In the entries below, find each line with the word "agent" and return it.
(Record extracts begins)
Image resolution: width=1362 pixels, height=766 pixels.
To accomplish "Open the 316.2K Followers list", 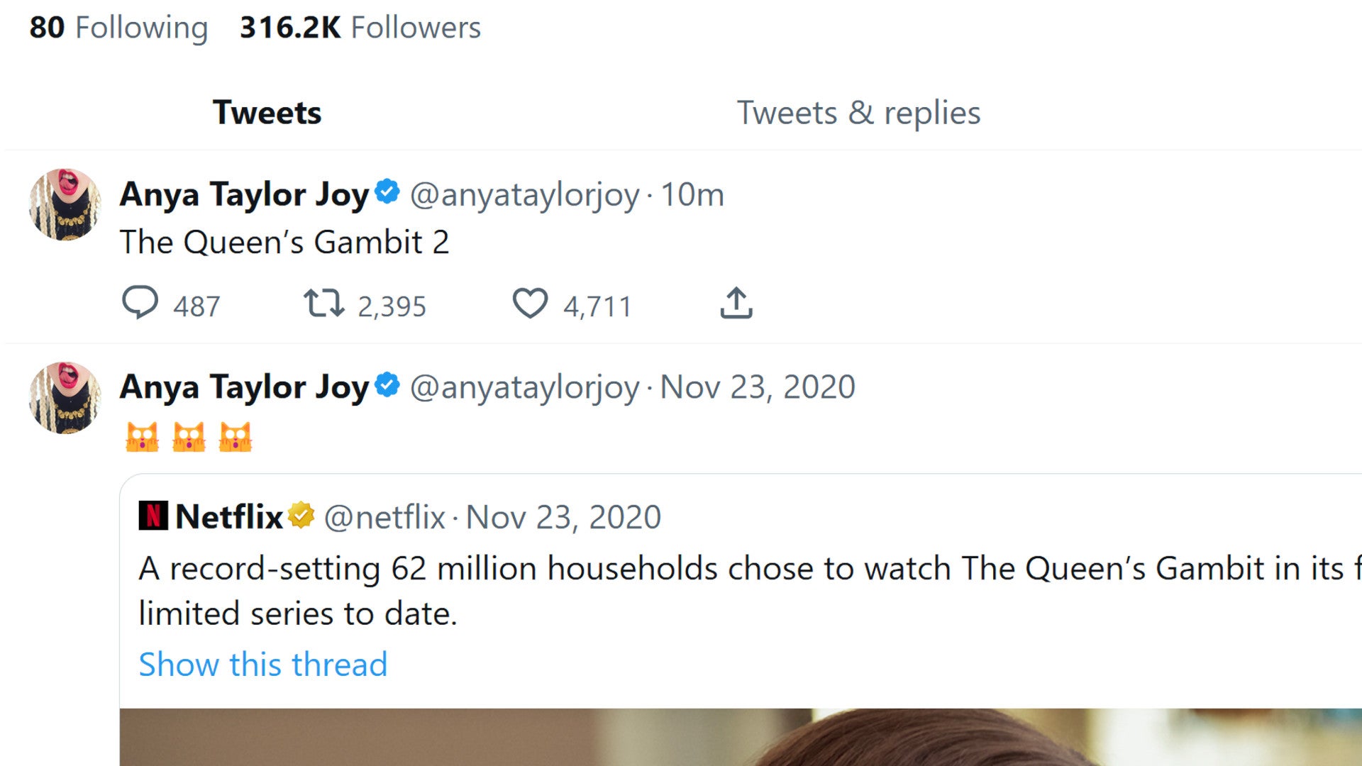I will (x=360, y=28).
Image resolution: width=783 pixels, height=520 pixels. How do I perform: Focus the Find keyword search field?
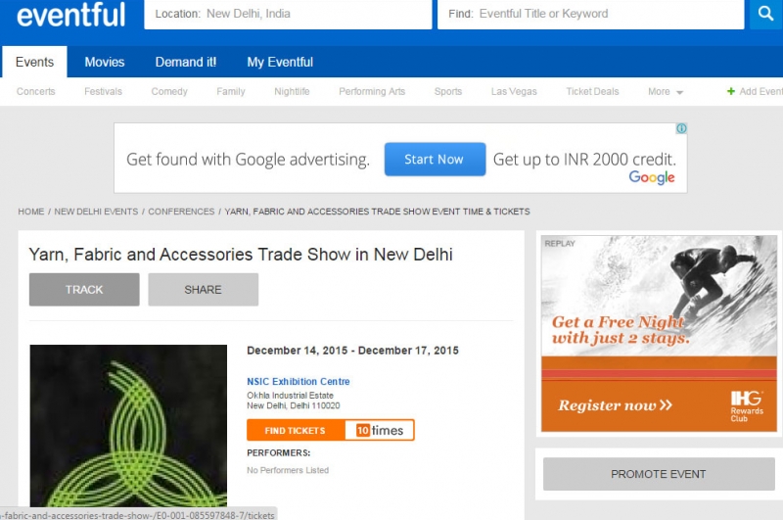(590, 15)
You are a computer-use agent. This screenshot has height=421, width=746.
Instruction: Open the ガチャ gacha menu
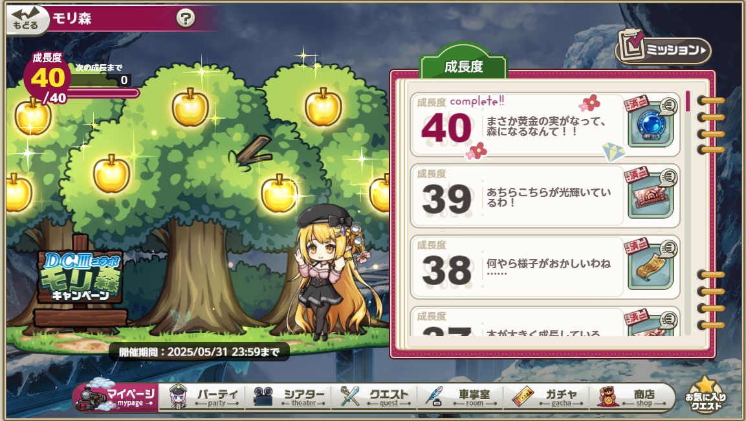coord(547,396)
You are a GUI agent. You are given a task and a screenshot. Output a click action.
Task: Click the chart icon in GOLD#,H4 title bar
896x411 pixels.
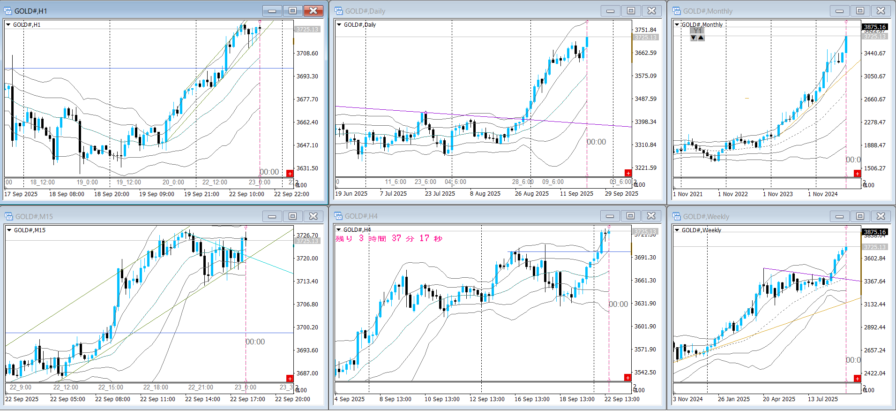point(338,216)
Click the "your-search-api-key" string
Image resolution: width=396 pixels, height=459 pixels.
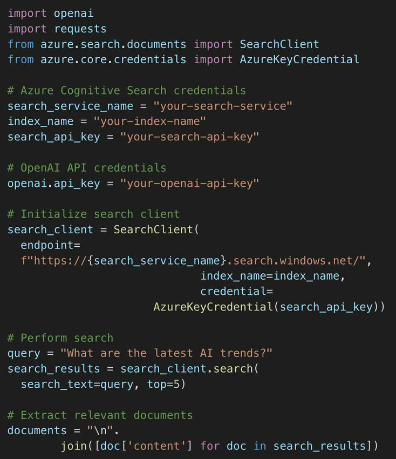(189, 137)
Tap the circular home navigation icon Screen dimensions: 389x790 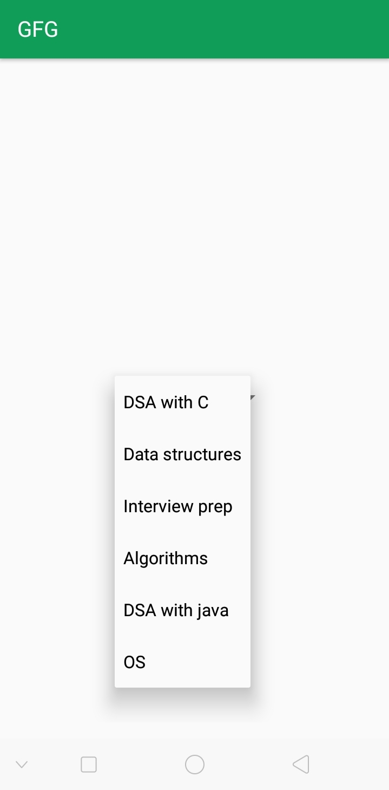point(194,764)
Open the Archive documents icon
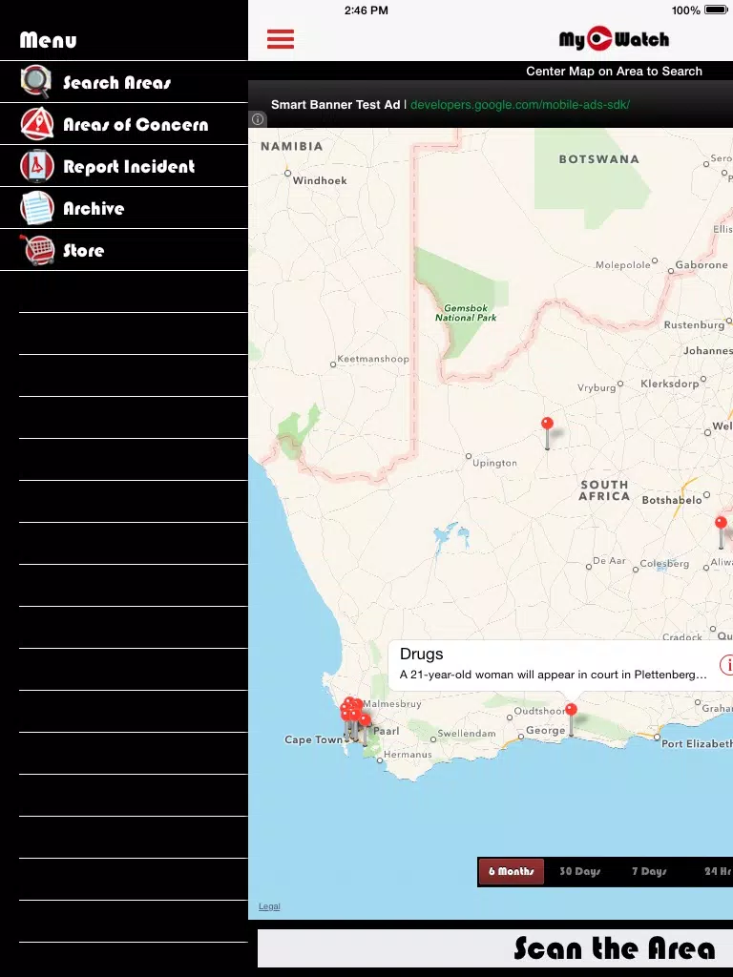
(Record extracts ends)
§ **Result of this task**
You are a computer-use agent. This screenshot has height=421, width=746.
You are a GUI agent. You are given a task and a screenshot. Output a click action.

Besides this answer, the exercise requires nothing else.